• WRITTEN EXERCISE: Counting case-sensitively, how many lines of the material below contain the string "dimensions"? Reply with the number alone.

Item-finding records
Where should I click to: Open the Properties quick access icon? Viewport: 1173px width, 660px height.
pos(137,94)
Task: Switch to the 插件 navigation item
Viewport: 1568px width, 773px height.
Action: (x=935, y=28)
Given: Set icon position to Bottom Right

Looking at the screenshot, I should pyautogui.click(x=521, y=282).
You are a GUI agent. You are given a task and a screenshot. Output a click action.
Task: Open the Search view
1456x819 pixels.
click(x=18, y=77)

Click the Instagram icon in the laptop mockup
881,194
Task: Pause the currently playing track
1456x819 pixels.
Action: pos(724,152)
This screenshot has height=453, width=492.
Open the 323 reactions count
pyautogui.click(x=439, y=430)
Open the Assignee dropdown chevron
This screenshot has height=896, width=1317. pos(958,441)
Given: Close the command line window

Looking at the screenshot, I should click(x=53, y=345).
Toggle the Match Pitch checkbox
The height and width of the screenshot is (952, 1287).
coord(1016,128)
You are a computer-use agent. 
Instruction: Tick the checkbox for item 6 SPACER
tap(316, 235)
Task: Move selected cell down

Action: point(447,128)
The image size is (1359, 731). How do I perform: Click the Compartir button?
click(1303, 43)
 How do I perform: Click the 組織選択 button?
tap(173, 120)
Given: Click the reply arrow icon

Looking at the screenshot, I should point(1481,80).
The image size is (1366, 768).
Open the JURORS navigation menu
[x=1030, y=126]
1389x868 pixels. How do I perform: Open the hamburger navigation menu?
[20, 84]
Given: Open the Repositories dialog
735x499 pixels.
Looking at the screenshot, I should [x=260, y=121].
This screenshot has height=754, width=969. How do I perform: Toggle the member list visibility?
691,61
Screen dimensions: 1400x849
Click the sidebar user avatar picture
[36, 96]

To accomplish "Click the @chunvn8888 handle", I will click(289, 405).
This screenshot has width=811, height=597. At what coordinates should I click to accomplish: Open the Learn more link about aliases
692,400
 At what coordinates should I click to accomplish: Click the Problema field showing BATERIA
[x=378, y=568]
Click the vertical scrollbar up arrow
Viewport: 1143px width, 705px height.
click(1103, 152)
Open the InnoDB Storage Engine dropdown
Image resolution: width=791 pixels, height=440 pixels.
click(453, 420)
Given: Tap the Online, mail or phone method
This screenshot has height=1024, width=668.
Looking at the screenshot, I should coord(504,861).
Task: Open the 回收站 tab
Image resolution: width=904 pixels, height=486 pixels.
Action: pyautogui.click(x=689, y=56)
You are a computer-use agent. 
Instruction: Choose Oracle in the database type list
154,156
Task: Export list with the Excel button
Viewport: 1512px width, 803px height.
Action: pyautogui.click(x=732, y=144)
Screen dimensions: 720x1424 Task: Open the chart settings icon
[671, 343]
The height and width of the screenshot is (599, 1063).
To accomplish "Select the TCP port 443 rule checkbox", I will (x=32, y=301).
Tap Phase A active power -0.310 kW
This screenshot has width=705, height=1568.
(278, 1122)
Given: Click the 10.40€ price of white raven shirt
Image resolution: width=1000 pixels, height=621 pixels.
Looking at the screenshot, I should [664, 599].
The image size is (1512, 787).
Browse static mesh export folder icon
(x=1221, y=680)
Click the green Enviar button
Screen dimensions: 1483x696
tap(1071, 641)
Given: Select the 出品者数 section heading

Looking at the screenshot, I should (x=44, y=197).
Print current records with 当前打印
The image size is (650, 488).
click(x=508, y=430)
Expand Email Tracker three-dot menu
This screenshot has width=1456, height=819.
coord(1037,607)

• TASK SOLUTION: 3